预训练决定底座上限,但成本极高。多数团队不会从零预训练大模型,而是选择已有底座模型,再通过 RAG、SFT、LoRA 或工具调用做适配。
SFT
SFT 的目标是让模型按标准样例完成任务。它适合固定口径、固定格式、固定流程的场景。详细说明见 SFT。
SFT 的关键不是训练脚本,而是数据质量:
- 输入是否覆盖真实问法。
- 输出是否稳定一致。
- 异常、拒答、缺信息场景是否覆盖。
- 是否存在互相矛盾的样例。
LoRA
LoRA 是参数高效微调方法。它保留底座模型主体,只训练少量低秩矩阵来影响模型行为。
适合:
- 想低成本适配领域风格。
- 一个底座模型挂多个业务适配。
- 训练资源有限。
不适合:
- 试图补充大量实时变化知识。
- 底座模型本身不会目标任务。
- 数据质量差,只想靠训练“洗干净”。
LoRA 更像给模型加可拆卸适配件,不是重造模型。
QLoRA
QLoRA 在量化模型上训练 LoRA 适配层,能显著降低显存压力。它适合资源有限但希望微调较大模型的场景。

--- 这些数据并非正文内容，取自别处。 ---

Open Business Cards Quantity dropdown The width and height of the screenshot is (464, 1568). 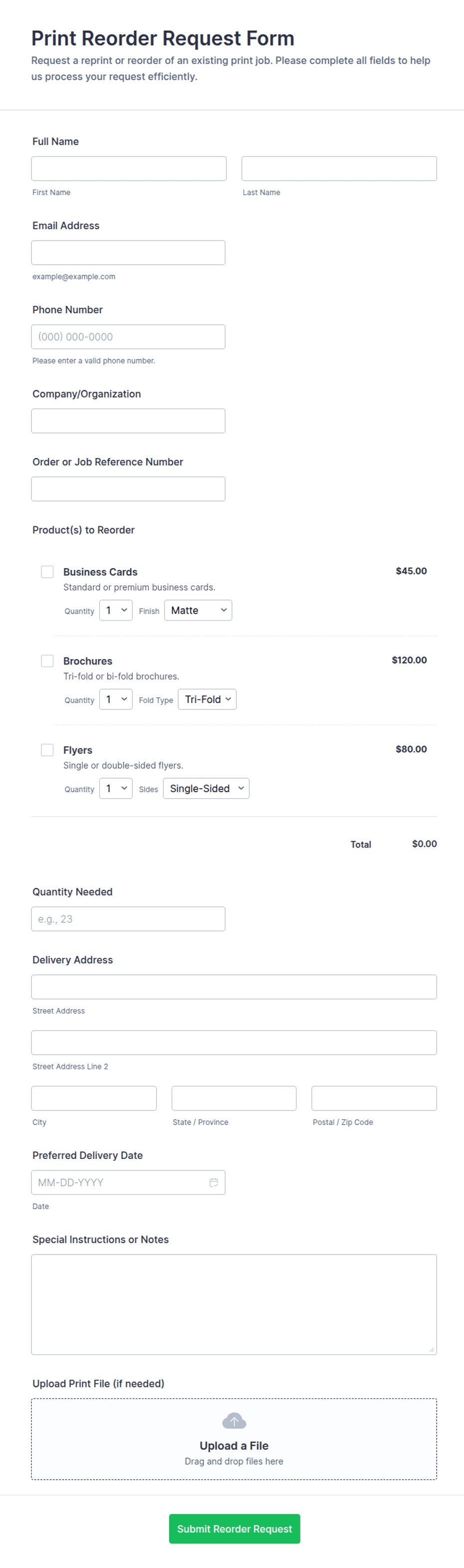(x=116, y=610)
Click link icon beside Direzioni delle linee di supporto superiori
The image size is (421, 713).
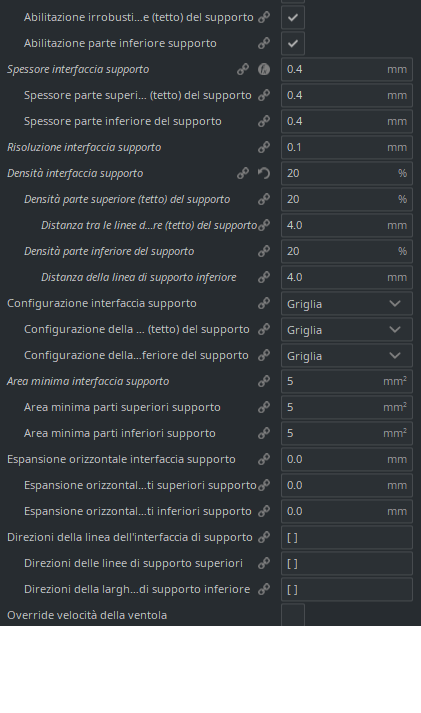(x=264, y=563)
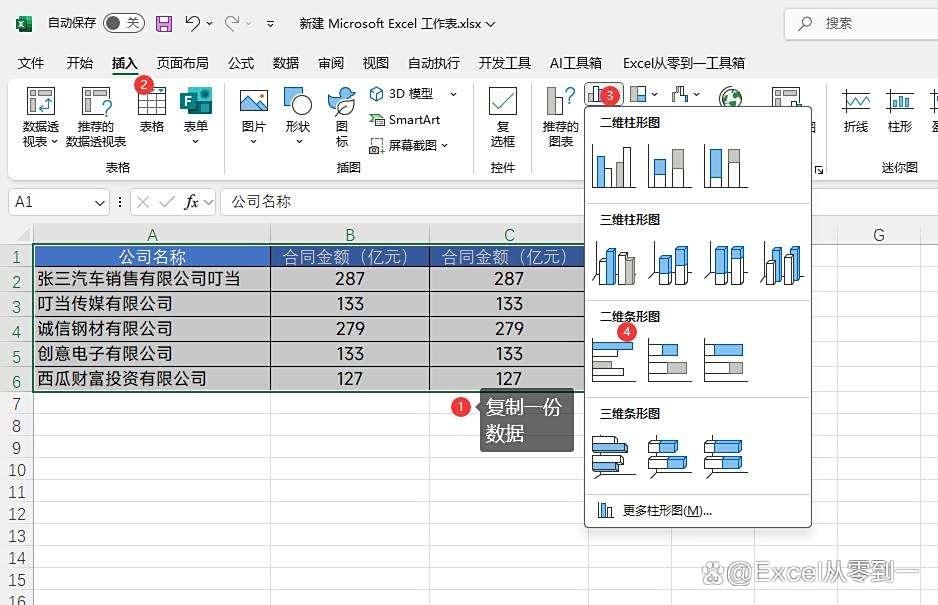
Task: Expand the Name Box dropdown arrow
Action: [x=99, y=202]
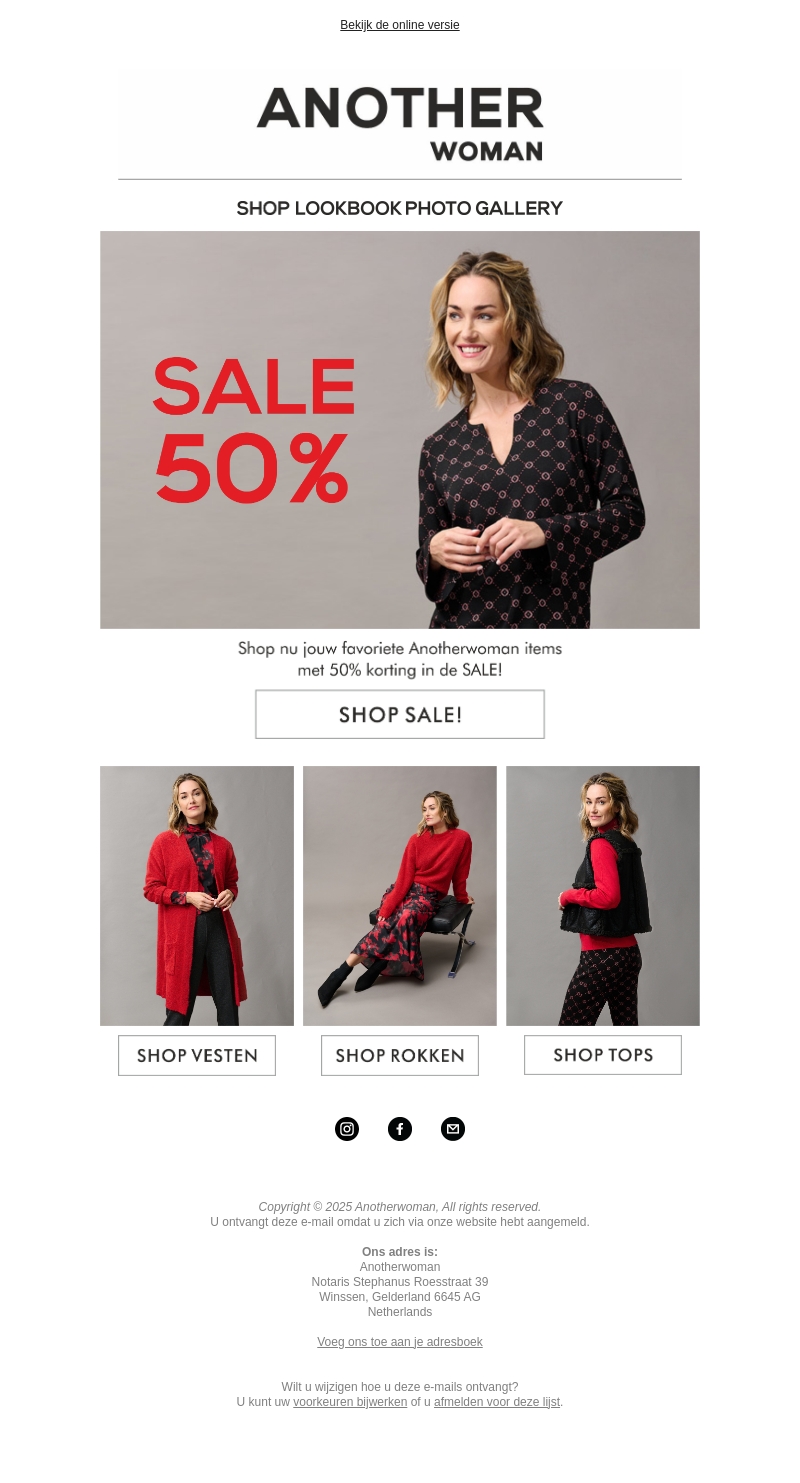
Task: Click the SHOP ROKKEN button
Action: click(400, 1055)

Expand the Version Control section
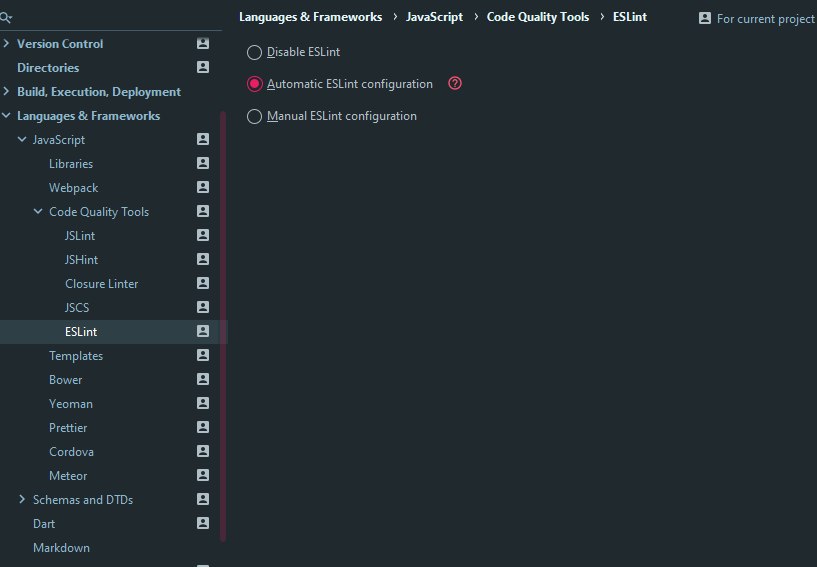point(6,44)
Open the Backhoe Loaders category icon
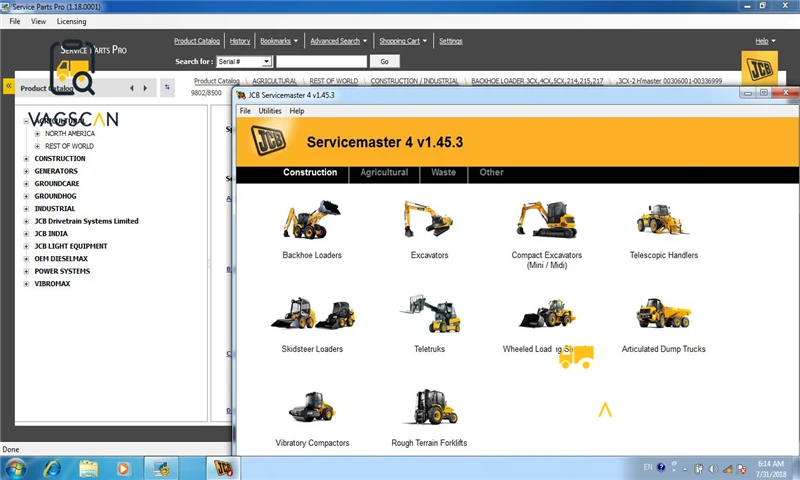800x480 pixels. 311,221
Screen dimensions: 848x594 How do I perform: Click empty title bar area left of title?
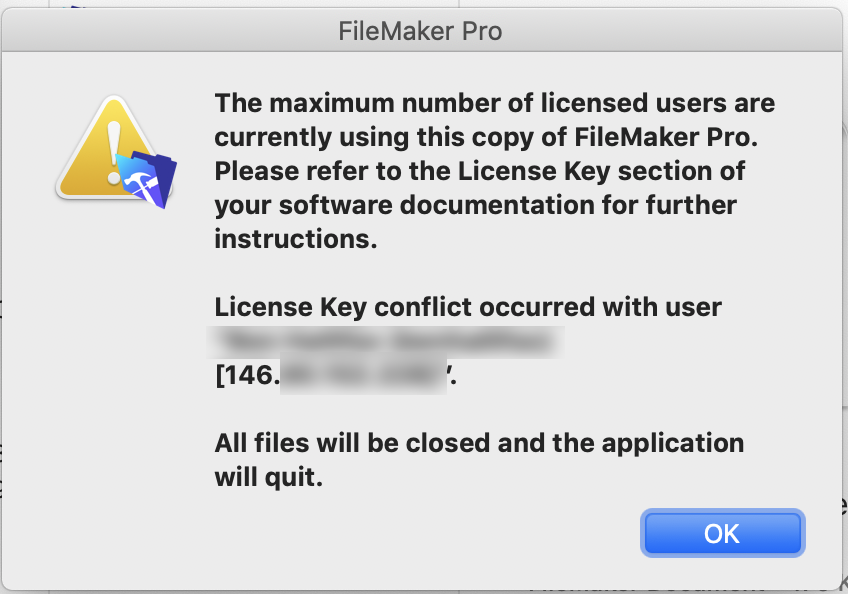coord(162,31)
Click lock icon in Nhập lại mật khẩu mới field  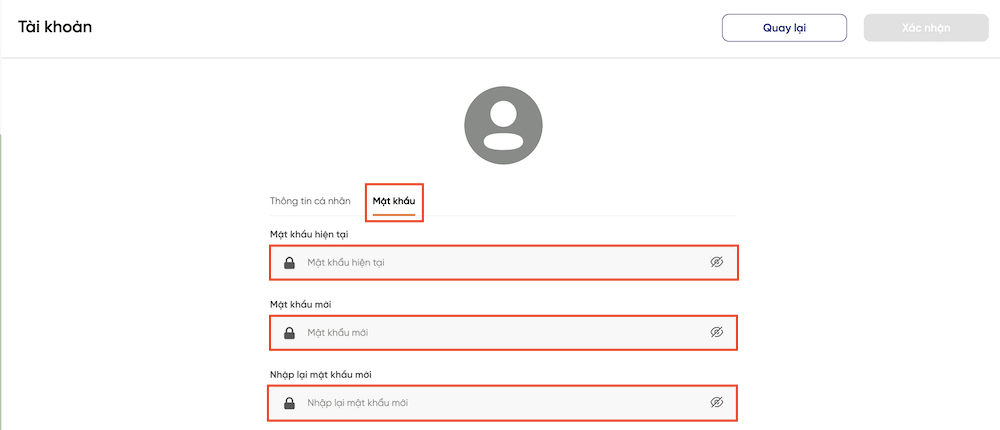tap(289, 403)
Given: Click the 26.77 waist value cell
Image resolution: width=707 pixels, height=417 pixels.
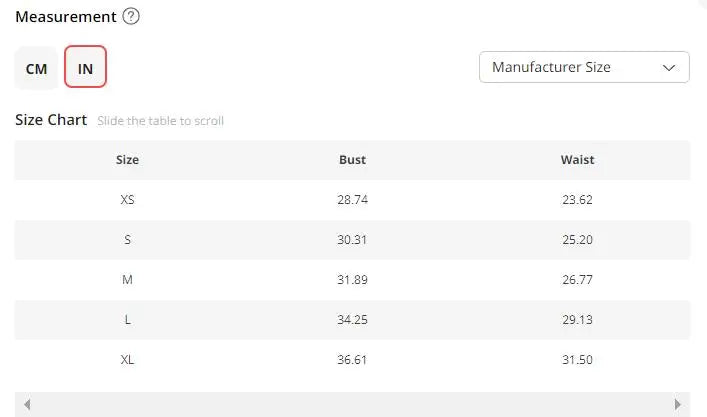Looking at the screenshot, I should [x=577, y=280].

需要注意:量化和微调都会影响精度,训练后必须用独立评估集检查任务效果和回归风险。
RLHF 与 DPO
SFT 教模型“标准答案长什么样”,偏好对齐进一步教模型“两个答案哪个更好”。
- RLHF:用奖励模型和强化学习方式优化偏好。
- DPO:用成对偏好数据直接优化模型。
它们常用于改善回答质量、拒答边界、帮助性和安全性。但偏好数据也会带来取向偏差,需要明确评估标准。
微调还是 RAG
| 目标 | 优先方式 |
|---|---|
| 补充经常变化的知识 | RAG |
| 查询实时状态 | 工具调用 |
| 固定输出格式和语气 | SFT / LoRA |
| 改善任务处理流程 | SFT + 规则样例 |
| 多业务共享底座但风格不同 | LoRA / Adapter |
| 提升通用能力上限 | 换更强底座或继续预训练 |
数据闭环
上线后的失败样例应回流,但不能直接丢进训练集。需要先分类:
- 是知识缺失:放入知识库或工具。
- 是格式不稳定:补 SFT 样例。
- 是边界拒答错误:补偏好或安全样例。
- 是工具结果错误:修工具或数据源。
- 是用户输入不清:改交互和澄清策略。
总结
训练与微调要先判断目标:补知识、改行为、调风格、降成本还是提上限。LoRA 和 QLoRA 适合低成本行为适配,SFT 适合固化任务格式,RAG 适合外部知识,工具调用适合实时动作。训练不是万能修复器,错误目标会把成本花在错误层。